The LA Times has a story about the author’s own
struggle with panic
disorder and agoraphobia.
a Paxil-free life, she’ll take the long route
It takes some time, but this student learns there’s no quick
fix for panic attacks.
By Summer Beretsky, Special to The Times
March 3, 2008
Some people can’t stand the word “irregardless.” A close friend of mine
cannot stand hearing the word “panty” used in the singular.
My pet peeve is the misuse of the words “panic attack.”
My cohort of grad school classmates frequently drop the phrase when
they’ve had a mildly difficult night putting the finishing touches on a
research paper: “Oh my God, I had a panic attack when I couldn’t find
that 2007 Caplan article I needed to cite!” I’ve heard others throw it
around in other trivial ways: “Oh, I’m going to have a panic attack! I
can’t decide which purse to wear!”
These are not panic attacks. Call them shocks, scares or dilemmas. But
not panic attacks…
The author goes on to describe her problem, the problems she had trying
to fix the problem, and how she finally solved the problem.
She had a difficult time with the medication she took, finally went off
it, and eventually got better:
After my motivation and emotions returned, I started
doing what I should have done when my panic attacks began: I became an
information-seeking machine. I read books. I sought out alternative
therapies. I took an anxiety-management class, tried acupuncture and
learned about mindfulness meditation.
What she learned is that the cornerstone of treatment for panic
disorder is education.

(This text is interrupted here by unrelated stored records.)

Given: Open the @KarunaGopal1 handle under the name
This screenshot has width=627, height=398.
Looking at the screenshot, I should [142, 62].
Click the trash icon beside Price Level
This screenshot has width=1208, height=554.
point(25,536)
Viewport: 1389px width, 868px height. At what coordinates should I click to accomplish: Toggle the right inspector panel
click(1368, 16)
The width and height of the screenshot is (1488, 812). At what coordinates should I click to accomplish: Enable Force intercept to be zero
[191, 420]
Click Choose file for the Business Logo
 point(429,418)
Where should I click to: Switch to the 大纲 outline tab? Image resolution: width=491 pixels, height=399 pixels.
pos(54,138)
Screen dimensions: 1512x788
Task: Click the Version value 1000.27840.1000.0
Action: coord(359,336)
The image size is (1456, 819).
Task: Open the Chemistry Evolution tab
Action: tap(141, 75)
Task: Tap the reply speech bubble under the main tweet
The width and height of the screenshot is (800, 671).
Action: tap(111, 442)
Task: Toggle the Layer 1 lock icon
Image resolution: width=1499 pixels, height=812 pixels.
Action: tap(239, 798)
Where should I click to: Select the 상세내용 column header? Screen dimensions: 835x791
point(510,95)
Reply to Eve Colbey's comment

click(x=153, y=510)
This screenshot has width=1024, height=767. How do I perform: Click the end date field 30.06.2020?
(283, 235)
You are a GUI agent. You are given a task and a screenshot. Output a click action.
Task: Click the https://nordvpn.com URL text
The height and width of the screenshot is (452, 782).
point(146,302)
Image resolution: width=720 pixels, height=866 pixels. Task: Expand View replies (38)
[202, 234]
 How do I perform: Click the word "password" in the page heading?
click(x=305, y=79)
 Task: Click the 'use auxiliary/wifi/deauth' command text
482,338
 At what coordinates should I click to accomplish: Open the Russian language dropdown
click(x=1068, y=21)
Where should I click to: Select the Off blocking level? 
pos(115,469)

Ideally, that would come first.
It does not work for everyone, but when it does, it can
provide the ideal outcome.
It’s a nicely-written story. A bit uplifting, too, to read
about a good outcome.
In actual practice, it is difficult for many people to learn what they
need to learn, and understand what they need to understand, in order
for them to manage panic without medication. And for some
people, it does not seem to matter how well they master the material.
And for others — this is the ironic part — learning about their
condition not only fails to help, it makes them more anxious.
The point is that there is no one treatment that works for everyone.
The strategy is to try different things, cautiously but
persistently, until the problem is solved.